Quand l’Éternel se révèle à Moché Rabbénou, pour la première fois, au buisson ardent, Moché demande à l’Éternel quel est Son Nom. L’Éternel répond : « Je serai Celui que Je serai » (Chémot 4, 14). La Transcendance s’inscrit au-delà du temps, puisqu’elle est éternelle. La première expression signifie qu’Il sera avec Israël dans toutes leurs souffrances. À Moché qui objecte qu’il ne faut pas parler au peuple de souffrances ultérieures, l’Éternel répond : « Je serai toujours avec Israël » (ibid.). Dans cette deuxième réponse à Moché, le verbe exprimant l’EXISTENCE divine n’est utilisé qu’une seule fois. Ici se situe la rencontre entre l’ABSOLU et le relatif. L'Éternité du Tout-Puissant ne peut être comprise par la créature, qui, par hypothèse, s’inscrit dans l’éphémère. Aussi, l’Éternel répète une seconde fois le verbe exprimant l’existence, car ce n’est que DANS le temps que l’homme peut comprendre Celui qui se situe au-delà du temps. « Je suis au-delà du temps, mais J’aiderai toujours le peuple d’Israël dans la création ». Telle est la signification profonde de ce dialogue du créé avec le Créateur. L’être éternel est révélé en deux mots qui présentent Son existence, mais Son existence dans le monde n’est révélée qu’une fois, pour que l’éphémère comprenne l’Éternel, le permanent.
Ainsi faut-il comprendre le dialogue de Moché avec l’Éternel. Le Tout-Puissant révèle à Moché le rôle du peuple d’Israël quand Il définit à Moché la façon dont il doit se présenter à Israël : « le D.ieu d’Avraham, le D.ieu d’Its’hak, le D.ieu de Ya'akov m’a envoyé vers vous ». La révélation aux patriarches, le passé, garantit l’intervention divine, à chaque époque, dans le passé comme dans l’avenir.
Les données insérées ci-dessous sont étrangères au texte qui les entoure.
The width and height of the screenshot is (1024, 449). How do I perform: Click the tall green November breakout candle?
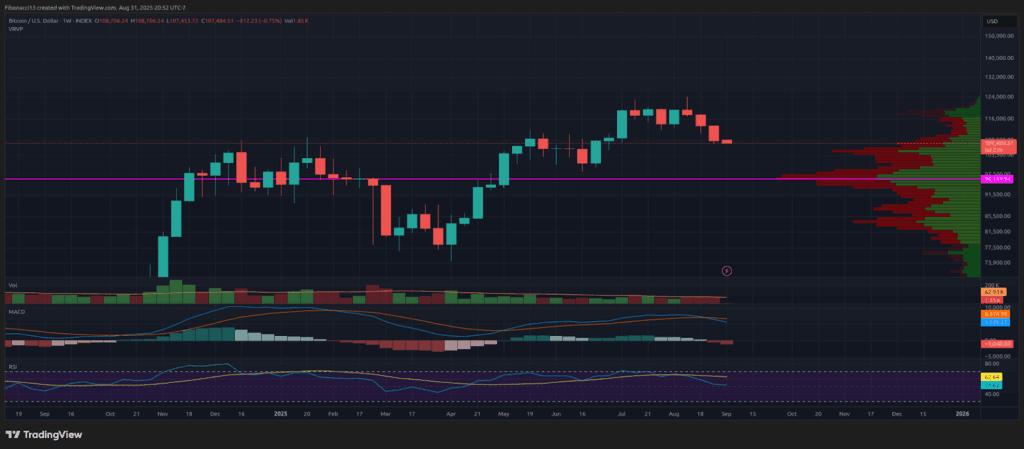pyautogui.click(x=163, y=257)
Pour Moché Rabbénou, l’homme qui a eu la proximité la plus claire avec le Créateur, ce fut, d’abord difficile de comprendre le Maître du monde. Le créé est multiple, il lui est difficile de comprendre l’UN.
Ici, se situe la distinction entre Israël et les nations. Les nations sont le multiple, Israël doit être le reflet de l’unité. Cette opposition entre le pluriel et le singulier explique toute l’histoire d’Israël : la haine, la jalousie, le désir d’assimilation sont dus au désir de détruire le reflet de l’unité. Ce fut la tentation de Babel, et, à chaque époque, le rôle d’Israël est de connaître et aussi de refléter Celui qui EST. La révélation au Sinaï a commencé avec la scène du buisson ardent. Les nations, comme le multiple, grandissent, apparaissent éternelles, mais leur survie s’inscrit dans l’éphémère. Relisons l’histoire de l’humanité, et c’est ainsi que l’on doit comprendre l’errance des nations dans le temps.
Ce n’est pas par insuffisance ou par incrédulité que Moché n’a pas compris la première révélation, et c’est pour cette raison que l’existence divine (le verbe ÊTRE en hébreu) se cache derrière la multiplicité. Pharaon dit à Moché : « Le NOM de ton D.ieu n’apparaît pas dans ma liste de divinités ». C’est précisément parce que le multiple n’est pas transcendant, et que seule l’unité du Créateur permet de comprendre l’Histoire. C’est la deuxième phrase dite à Moché Rabbénou : « Je SERAI toujours avec Israël, dans toutes ses souffrances », c’est-à-dire dans l’hostilité permanente du pluriel au singulier. Ainsi faut-il comprendre l’Histoire, illustrée par la scène du Sinaï.